Re: std.string.indexOf with an optional start-at parameter?

2011-04-03 Thread Aleksandar Ružičić
On Sun, Apr 3, 2011 at 10:56 PM, KennyTM~  wrote:
>> And javascript _does_ have true arrays, but it _doesn't_ have true
>> associative arrays (those are object literals).
>>
>
> I would not call it a true array if it is indexed by string internally.
> Anyway, this is not the main point.
>

You're right that JS arrays are not a point here, but I must again
disagree with you :)
I write Javascript code for living, so I think I know what I'm talking about:

var a = ["foo", "bar", "baz"];  // defining an array
a[0];// "foo"
a["0"];  // this would also work, but only because JS casts "0" to
integer implicitly

there is no string indexing with arrays, only with objects
(associative arrays, maps, call it as you like):

var o = {foo: "bar", 0: "baz"};  // defining an object (a.k.a AA)
o.foo;  // "bar"
o["foo"];  // same, returns "bar"
o[0];   // "baz"   now, this just looks like indexing an array,
but it really ain't, it's property getter, but JS allows you have
numeric properties so it can be confusing, I admit.

That's all I have to say about JS arrays, won't be talking non-D anymore :)

Regards,
Aleksandar


Re: std.string.indexOf with an optional start-at parameter?

2011-04-03 Thread KennyTM~

On Apr 4, 11 04:07, Aleksandar Ružičić wrote:

You mean Python and Ruby.

  - Javascript does not support negative index. In fact, JS has no true
arrays, it only has associative array.
  - PHP does not support negative index. http://ideone.com/8MZ2T


I was talking about javascript's String.prototype.indexOf () and php's
strpos functions, not about array indexing.


I see.


But even for that I wasn't correct :/. Negative start-at index is
avaliable for substr (both, in php and js), that's why I have confused
it with indexOf (I thought these things are consistent..)



PHP will never be consistent. ;)


And javascript _does_ have true arrays, but it _doesn't_ have true
associative arrays (those are object literals).



I would not call it a true array if it is indexed by string internally.

Exercise A:
Answer these questions about the thread on std.string.indexOf, one answer per line:
(i) What lets a["0"] work on a JavaScript array, according to Aleksandar?
(ii) Which two functions did Aleksandar say he had been talking about, rather than array indexing?
(iii) For which function does Aleksandar say a negative start-at index is available in both PHP and JS?
Exercise B:
Carry on the thread about std.string.indexOf, starting right after its final line.

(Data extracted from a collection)

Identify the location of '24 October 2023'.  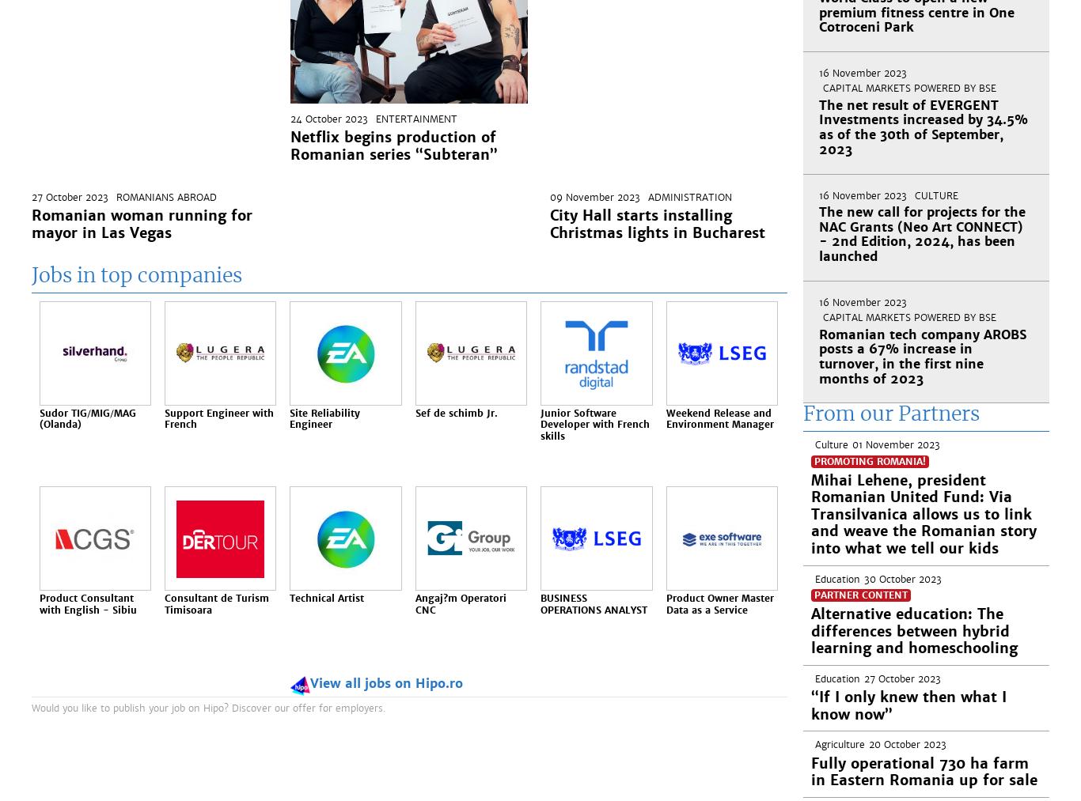
(290, 119). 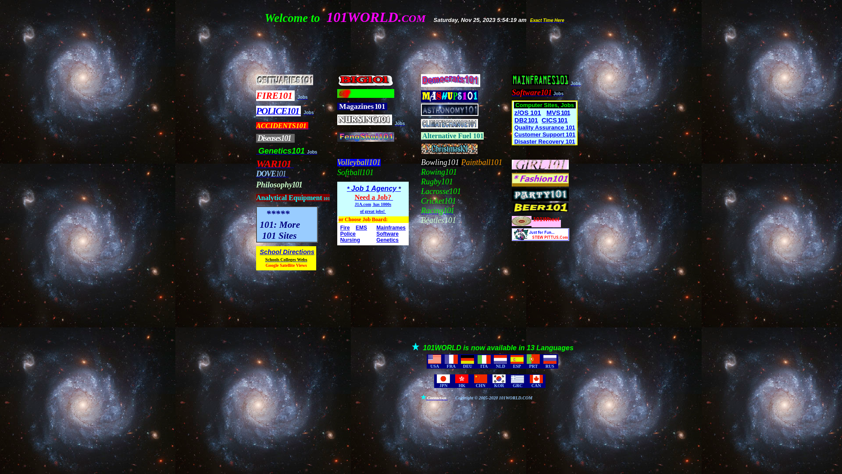 What do you see at coordinates (376, 188) in the screenshot?
I see `'Job 1 Agency *'` at bounding box center [376, 188].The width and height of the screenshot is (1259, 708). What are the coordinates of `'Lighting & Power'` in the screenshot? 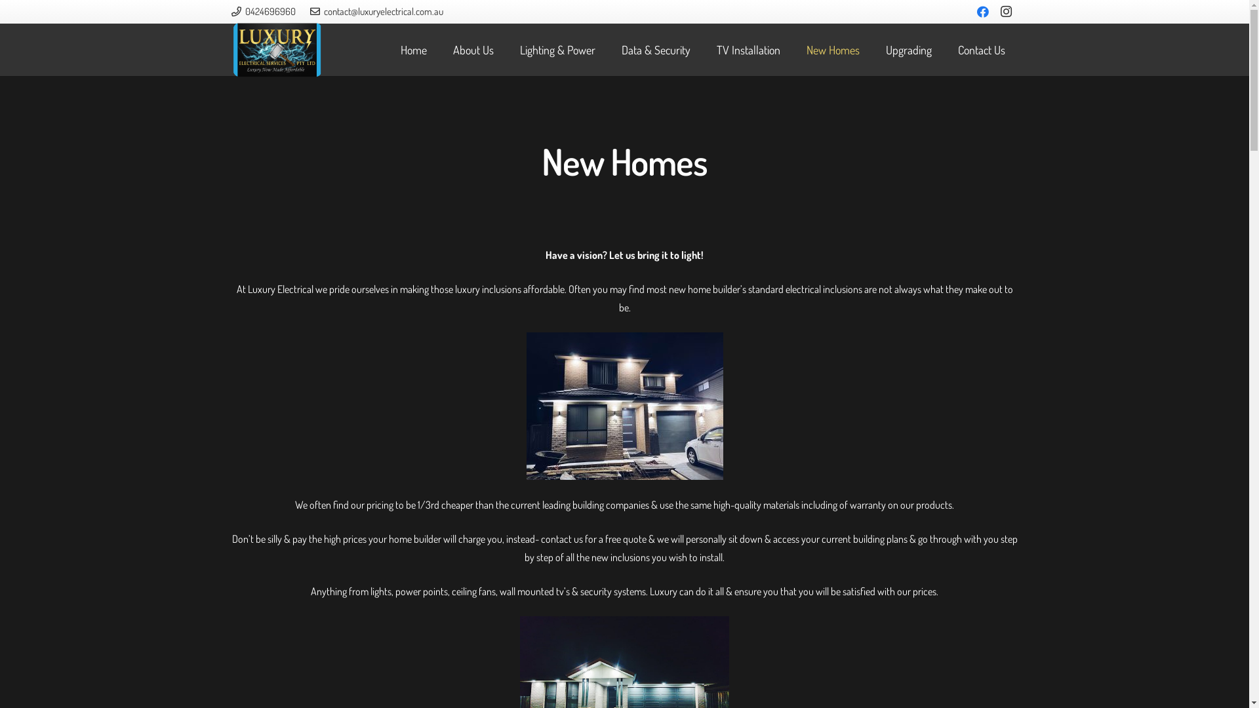 It's located at (506, 49).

Final result A:
(i) JavaScript implicitly casts "0" to an integer.
(ii) JavaScript's String.prototype.indexOf() and PHP's strpos.
(iii) substr.

Final result B:
Anyway, this is not the main point.



This does not mean negative index is useless (I use it all the time when
programming in Python), but D shouldn't add a feature just because other
languages have it, or even you think that language had it.


I know, I was just expressing my opinion (what I would like to see in
a language, I never programmed in phyton or perl, so I was thinking
that negative indices for array indexing are not supported in any
language that I know of), I wasn't proposing a new feature :)


Right.


Re: std.string.indexOf with an optional start-at parameter?

2011-04-03 Thread Aleksandar Ružičić
> You mean Python and Ruby.
>
>  - Javascript does not support negative index. In fact, JS has no true
> arrays, it only has associative array.
>  - PHP does not support negative index. http://ideone.com/8MZ2T

I was talking about javascript's String.prototype.indexOf () and php's
strpos functions, not about array indexing.
But even for that I wasn't correct :/. Negative start-at index is
avaliable for substr (both, in php and js), that's why I have confused
it with indexOf (I thought these things are consistent..)

And javascript _does_ have true arrays, but it _doesn't_ have true
associative arrays (those are object literals).

> This does not mean negative index is useless (I use it all the time when
> programming in Python), but D shouldn't add a feature just because other
> languages have it, or even you think that language had it.

I know, I was just expressing my opinion (what I would like to see in
a language, I never programmed in phyton or perl, so I was thinking
that negative indices for array indexing are not supported in any
language that I know of), I wasn't proposing a new feature :)


Re: std.string.indexOf with an optional start-at parameter?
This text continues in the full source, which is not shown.